■ TASKS TO PERFORM:
1) According to the song article, who co-directed the music video for "Lover of the Light"?
2) Transcribe the passage of the song article starting with "Mumford & Sons singles" and going on through "of a cliff.".

Single by Mumford & Sons

from the album Babel
- Released: 5 November 2012
- Recorded: 2011–2012
- Genre: Indie folk
- Length: 5:14
- Label: Island
- Songwriters: Ted Dwane, Ben Lovett, Marcus Mumford and Winston Marshall
- Producer: Markus Dravs

Mumford & Sons singles chronology
| "I Will Wait" (2012) | "Lover of the Light" (2012) | "Whispers in the Dark" (2013) |

= Lover of the Light =

"Lover of the Light" is a song performed by British rock band Mumford & Sons, released as the second single from their second studio album Babel (2012). It was released on 5 November 2012 as a digital download. The song was written by Mumford & Sons and produced by Markus Dravs.

==Music video==
A music video to accompany the release of "Lover of the Light" was first released onto YouTube on 4 November 2012 at a total length of five minutes and fifty-five seconds. It was co-directed by British actor Idris Elba and British screenwriter Dan Cadan. The video does not feature the band, it tells the story of a blind man (Elba) who puts aside his cane and runs free, ending with him at the edge of a cliff.

■ RECORDS SHOWN:

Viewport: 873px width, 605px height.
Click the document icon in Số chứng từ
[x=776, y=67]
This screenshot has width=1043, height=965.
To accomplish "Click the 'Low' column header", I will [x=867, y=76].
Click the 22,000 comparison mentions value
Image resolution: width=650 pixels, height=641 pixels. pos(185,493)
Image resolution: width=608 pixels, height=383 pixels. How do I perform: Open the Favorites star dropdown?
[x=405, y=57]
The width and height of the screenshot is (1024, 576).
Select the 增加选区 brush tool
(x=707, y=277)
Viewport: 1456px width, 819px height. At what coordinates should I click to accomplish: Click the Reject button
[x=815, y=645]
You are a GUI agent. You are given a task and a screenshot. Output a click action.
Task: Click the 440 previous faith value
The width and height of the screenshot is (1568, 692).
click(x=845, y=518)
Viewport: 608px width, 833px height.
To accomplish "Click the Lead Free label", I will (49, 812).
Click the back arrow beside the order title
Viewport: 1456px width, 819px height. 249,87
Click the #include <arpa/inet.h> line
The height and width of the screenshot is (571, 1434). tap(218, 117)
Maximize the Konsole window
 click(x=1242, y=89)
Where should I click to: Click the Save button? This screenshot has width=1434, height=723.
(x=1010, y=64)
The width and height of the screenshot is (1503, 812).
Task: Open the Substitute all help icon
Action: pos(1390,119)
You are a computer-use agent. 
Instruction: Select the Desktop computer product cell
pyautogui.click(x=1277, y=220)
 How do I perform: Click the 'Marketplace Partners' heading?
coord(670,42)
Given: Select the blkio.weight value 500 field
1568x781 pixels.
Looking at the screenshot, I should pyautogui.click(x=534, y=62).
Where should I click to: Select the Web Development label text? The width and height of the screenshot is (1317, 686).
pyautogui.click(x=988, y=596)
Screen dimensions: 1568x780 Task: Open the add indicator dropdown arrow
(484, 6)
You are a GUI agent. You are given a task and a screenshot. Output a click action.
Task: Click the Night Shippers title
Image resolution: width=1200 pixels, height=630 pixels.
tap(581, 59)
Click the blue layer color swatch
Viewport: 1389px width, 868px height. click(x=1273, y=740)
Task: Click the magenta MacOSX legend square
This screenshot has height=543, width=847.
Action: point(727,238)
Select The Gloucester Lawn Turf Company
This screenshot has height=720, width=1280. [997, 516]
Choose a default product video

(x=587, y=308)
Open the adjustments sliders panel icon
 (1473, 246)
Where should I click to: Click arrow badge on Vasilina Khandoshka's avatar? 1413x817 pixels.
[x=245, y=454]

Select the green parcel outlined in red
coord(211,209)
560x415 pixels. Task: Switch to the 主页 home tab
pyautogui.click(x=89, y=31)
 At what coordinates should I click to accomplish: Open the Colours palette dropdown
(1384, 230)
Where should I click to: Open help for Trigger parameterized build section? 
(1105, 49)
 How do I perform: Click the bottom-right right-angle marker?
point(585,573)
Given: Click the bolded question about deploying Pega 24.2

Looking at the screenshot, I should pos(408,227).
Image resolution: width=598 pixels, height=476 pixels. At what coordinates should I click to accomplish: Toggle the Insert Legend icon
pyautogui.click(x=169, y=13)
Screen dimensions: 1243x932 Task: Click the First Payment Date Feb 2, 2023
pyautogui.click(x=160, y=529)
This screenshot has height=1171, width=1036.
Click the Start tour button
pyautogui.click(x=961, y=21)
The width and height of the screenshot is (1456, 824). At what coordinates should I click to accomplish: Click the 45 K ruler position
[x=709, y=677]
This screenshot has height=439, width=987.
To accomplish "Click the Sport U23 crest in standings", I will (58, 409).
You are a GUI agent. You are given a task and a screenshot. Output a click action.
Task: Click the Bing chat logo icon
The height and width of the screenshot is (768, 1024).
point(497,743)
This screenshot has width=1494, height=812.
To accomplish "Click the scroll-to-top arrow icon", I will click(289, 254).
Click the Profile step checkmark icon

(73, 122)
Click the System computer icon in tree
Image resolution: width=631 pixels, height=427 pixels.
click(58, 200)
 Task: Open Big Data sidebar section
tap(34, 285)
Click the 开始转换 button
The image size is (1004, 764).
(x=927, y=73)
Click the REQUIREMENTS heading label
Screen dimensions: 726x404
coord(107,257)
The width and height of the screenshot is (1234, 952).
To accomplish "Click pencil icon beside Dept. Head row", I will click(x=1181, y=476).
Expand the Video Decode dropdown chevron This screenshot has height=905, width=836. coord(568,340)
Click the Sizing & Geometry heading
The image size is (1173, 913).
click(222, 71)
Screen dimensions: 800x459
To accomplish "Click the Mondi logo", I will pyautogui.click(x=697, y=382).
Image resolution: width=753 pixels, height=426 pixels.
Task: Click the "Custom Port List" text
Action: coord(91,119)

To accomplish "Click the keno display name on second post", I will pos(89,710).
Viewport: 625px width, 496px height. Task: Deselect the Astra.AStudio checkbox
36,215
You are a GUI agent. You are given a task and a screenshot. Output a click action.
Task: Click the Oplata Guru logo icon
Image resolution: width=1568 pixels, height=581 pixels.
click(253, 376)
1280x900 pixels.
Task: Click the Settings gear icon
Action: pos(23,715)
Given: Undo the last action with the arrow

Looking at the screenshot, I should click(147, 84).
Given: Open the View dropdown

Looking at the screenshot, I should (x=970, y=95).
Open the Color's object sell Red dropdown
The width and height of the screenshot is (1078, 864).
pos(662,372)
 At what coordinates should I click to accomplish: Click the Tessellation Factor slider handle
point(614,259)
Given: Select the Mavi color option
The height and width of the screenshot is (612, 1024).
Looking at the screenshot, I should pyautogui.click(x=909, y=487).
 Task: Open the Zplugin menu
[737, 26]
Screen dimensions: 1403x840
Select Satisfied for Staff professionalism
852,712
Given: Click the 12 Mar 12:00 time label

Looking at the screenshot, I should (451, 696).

■ SOLUTIONS BY TASK:
1) British actor Idris Elba and British screenwriter Dan Cadan co-directed it.

2)
Mumford & Sons singles chronology
| "I Will Wait" (2012) | "Lover of the Light" (2012) | "Whispers in the Dark" (2013) |

= Lover of the Light =

"Lover of the Light" is a song performed by British rock band Mumford & Sons, released as the second single from their second studio album Babel (2012). It was released on 5 November 2012 as a digital download. The song was written by Mumford & Sons and produced by Markus Dravs.

==Music video==
A music video to accompany the release of "Lover of the Light" was first released onto YouTube on 4 November 2012 at a total length of five minutes and fifty-five seconds. It was co-directed by British actor Idris Elba and British screenwriter Dan Cadan. The video does not feature the band, it tells the story of a blind man (Elba) who puts aside his cane and runs free, ending with him at the edge of a cliff.